Gisteren sprak de gemeenteraad op initiatief van GroenLinks tijdens een werkbespreking met specialisten over mogelijke discriminatie door Haagse agenten, het zogenaamde ‘etnisch profileren'. Onlangs publiceerde de Universiteit Leiden een onderzoek waaruit zou blijken dat Hagenaars zich gediscrimineerd voelen door de politie, maar dat de feiten dat niet aantonen.

De politie en burgemeester Van Aartsen toonden zich tevreden over de uitkomsten van het onderzoek. Maar de specialisten die bij de werkbespreking aanwezig waren, waaronder een criminoloog, een emeritus hoogleraar en een jurist en onderzoeker van Amnesty International trekken de manier waarop de onderzoekers tot hun conclusies zijn gekomen in twijfel. Zij meenden dat de conclusies van het Leidse onderzoek daarom niet houdbaar zijn.

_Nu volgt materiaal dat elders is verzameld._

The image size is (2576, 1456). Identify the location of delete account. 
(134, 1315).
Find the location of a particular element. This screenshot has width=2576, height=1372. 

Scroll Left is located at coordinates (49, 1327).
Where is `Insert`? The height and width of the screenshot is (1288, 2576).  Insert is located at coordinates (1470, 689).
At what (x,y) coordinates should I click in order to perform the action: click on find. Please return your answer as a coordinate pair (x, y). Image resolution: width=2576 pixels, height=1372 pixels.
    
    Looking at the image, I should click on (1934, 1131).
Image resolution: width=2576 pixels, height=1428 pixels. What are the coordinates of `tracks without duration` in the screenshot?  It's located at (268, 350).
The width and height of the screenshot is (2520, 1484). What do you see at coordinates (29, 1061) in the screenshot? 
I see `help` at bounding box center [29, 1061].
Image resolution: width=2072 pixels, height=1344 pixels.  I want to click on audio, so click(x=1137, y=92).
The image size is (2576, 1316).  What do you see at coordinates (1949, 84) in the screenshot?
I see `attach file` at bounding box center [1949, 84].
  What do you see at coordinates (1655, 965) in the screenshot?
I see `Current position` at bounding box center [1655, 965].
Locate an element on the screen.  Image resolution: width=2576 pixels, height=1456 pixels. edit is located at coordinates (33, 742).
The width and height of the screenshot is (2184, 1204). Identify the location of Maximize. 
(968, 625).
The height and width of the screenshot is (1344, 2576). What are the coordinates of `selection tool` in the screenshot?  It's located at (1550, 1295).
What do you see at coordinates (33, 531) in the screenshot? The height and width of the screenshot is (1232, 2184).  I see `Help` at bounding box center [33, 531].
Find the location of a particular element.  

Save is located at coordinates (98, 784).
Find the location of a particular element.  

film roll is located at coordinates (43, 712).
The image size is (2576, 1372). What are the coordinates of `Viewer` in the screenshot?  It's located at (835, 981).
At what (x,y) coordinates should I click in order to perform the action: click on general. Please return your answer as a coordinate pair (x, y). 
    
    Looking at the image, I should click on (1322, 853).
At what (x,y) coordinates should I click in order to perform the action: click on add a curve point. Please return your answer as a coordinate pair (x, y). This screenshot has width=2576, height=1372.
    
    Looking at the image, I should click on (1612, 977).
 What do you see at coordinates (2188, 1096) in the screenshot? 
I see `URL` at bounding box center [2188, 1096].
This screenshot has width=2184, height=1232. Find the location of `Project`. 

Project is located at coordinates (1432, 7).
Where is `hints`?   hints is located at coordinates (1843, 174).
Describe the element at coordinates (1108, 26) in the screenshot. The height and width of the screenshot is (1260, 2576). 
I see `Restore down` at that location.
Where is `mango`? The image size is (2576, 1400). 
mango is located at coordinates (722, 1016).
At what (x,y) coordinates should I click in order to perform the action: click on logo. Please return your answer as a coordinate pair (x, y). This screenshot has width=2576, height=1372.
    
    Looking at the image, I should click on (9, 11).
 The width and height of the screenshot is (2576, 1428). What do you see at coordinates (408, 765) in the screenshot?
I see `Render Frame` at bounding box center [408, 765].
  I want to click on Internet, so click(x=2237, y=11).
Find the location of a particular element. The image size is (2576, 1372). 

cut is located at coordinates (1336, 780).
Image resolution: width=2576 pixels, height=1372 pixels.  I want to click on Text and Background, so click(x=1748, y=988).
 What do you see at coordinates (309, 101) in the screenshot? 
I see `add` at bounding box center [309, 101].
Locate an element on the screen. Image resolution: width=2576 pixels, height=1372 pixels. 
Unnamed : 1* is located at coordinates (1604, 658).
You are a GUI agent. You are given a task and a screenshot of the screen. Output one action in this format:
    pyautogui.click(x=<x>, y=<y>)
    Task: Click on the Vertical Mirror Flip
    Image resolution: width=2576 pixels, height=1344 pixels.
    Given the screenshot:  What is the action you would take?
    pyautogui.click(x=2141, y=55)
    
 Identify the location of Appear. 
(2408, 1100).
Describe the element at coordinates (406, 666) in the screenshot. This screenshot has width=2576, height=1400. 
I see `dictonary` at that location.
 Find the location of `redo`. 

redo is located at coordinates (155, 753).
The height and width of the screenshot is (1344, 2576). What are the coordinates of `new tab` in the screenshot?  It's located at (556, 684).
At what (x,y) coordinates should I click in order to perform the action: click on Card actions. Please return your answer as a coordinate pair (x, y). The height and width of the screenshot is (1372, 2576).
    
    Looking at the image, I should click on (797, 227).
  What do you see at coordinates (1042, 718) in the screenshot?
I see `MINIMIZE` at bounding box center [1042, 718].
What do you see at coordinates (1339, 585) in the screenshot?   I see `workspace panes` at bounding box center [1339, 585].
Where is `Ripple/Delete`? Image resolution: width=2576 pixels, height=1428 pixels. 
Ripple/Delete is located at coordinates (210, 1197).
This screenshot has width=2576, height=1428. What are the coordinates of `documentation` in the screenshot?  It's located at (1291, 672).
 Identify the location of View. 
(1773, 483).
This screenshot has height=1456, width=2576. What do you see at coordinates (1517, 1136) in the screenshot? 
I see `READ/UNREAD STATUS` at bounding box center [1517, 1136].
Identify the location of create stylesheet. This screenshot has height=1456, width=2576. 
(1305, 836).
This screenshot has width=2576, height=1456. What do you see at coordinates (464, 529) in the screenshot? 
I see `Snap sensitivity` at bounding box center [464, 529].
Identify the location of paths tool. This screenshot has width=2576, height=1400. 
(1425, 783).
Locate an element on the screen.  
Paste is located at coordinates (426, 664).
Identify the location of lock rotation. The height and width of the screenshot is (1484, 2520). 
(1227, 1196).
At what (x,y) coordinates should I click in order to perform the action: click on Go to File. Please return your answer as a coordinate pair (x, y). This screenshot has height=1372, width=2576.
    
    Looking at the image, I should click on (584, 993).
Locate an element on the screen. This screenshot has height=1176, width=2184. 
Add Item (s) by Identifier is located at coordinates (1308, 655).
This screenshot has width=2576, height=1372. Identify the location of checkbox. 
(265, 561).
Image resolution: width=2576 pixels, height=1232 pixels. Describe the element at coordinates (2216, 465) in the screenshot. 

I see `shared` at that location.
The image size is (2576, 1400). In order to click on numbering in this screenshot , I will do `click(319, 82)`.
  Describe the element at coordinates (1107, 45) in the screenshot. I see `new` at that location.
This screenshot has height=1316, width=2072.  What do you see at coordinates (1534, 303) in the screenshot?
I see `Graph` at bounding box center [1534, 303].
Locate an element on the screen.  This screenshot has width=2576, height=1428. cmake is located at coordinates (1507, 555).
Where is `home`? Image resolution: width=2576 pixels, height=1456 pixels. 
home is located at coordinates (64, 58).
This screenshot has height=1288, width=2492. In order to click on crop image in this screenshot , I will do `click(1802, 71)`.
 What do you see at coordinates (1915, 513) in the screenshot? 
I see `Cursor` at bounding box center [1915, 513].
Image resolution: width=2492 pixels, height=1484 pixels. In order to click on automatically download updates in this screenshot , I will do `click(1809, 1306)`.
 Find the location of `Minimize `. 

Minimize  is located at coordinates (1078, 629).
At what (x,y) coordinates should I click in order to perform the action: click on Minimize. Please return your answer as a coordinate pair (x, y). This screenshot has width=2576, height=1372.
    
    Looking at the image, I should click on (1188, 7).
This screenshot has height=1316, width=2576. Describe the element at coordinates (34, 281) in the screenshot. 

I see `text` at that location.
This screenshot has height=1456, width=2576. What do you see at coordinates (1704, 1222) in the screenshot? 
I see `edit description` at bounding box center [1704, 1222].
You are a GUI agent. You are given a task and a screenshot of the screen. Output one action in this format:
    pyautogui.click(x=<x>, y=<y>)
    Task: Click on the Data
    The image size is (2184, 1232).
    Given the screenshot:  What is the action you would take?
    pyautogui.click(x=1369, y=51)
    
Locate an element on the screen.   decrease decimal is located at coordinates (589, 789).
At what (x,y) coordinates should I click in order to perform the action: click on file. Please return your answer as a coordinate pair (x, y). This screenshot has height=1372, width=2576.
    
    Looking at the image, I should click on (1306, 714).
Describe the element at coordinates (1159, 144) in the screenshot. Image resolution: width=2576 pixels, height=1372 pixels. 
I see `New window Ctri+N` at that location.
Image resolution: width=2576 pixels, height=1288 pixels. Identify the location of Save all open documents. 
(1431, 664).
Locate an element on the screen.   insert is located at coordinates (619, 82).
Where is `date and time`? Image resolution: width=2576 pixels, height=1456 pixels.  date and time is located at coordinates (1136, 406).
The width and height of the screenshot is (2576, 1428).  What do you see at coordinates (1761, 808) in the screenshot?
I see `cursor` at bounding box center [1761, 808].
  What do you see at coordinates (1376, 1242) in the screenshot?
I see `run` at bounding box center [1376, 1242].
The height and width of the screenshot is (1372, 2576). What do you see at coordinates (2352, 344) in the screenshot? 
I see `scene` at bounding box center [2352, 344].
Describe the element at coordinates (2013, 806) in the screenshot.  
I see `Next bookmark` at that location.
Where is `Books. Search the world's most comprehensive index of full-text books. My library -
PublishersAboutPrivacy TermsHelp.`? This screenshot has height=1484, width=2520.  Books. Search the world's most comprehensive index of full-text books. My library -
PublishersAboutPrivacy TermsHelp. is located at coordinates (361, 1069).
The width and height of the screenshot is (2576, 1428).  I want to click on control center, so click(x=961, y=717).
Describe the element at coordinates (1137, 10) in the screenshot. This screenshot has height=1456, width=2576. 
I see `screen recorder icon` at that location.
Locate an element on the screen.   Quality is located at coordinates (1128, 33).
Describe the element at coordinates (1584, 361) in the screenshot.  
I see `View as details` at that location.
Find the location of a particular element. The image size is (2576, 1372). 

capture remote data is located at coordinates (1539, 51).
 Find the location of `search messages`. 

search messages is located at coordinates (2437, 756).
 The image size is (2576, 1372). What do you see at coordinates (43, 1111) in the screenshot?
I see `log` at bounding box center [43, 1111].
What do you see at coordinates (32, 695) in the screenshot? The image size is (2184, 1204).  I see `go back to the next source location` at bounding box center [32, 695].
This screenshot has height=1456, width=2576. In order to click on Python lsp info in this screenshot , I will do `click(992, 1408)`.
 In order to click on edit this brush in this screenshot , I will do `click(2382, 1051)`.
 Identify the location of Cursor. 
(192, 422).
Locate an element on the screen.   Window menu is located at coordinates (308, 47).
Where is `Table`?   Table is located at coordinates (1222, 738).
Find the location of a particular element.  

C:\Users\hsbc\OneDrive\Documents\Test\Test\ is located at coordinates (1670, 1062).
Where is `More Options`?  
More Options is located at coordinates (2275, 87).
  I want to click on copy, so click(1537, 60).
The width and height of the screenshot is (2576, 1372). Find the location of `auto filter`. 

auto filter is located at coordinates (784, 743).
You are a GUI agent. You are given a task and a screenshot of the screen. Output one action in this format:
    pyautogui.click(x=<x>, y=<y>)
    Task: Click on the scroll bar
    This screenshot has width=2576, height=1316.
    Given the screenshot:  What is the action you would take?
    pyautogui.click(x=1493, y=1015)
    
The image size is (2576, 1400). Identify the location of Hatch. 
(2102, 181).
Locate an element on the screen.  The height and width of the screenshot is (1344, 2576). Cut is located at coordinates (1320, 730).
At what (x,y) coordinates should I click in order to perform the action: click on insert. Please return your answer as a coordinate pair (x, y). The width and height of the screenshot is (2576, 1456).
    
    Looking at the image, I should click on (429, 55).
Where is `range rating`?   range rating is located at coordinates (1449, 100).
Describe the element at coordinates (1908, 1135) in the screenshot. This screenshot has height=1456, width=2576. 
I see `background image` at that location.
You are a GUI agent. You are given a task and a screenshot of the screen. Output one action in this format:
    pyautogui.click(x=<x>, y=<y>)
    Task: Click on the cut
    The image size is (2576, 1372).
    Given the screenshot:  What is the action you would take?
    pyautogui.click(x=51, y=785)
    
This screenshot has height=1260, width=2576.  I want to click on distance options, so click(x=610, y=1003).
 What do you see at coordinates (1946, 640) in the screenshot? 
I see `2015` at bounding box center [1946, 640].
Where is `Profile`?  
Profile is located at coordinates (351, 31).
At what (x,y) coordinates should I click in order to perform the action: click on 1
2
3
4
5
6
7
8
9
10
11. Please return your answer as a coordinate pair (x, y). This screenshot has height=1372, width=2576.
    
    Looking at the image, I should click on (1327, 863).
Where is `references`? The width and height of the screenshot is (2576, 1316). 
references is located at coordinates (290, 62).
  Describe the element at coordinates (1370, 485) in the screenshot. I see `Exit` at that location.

Fractievoorzitter Inge Vianen: “Na maandenlange discussie en onderzoek is nog steeds onduidelijk of de politie discrimineert of niet. Maar aan de verhalen in de stad te horen is het in elk geval belangrijk dat elke schijn van discriminatie door de politie wordt aangepakt.”

Volgende week spreekt de commissie opnieuw over etnisch profileren. GroenLinks doet dan een aantal voorstellen ter verbetering. De partij wil dat agenten voordat zij overgaan tot het staande houden van een persoon en om identificatie vragen, duidelijkheid geven over de reden van staande houden. Ook moet achteraf getoetst kunnen worden waarom een agent iemand heeft staande gehouden. Er moet een onafhankelijke en transparante klachtenprocedure in het leven worden geroepen en er komt, als het aan GroenLinks ligt, een plan van aanpak om de cultuur binnen het Haagse politieapparaat te veranderen. Tot slot vindt GroenLinks dat er in de Haagse stadsenquête, die jaarlijks bij 6000 Hagenaren wordt afgenomen, een vraag moet komen over ervaringen met discriminatie door Haagse agenten.

Zoals het er nu naar uitziet, spreekt de commissie aanstaande woensdagmiddag opnieuw over dit onderwerp.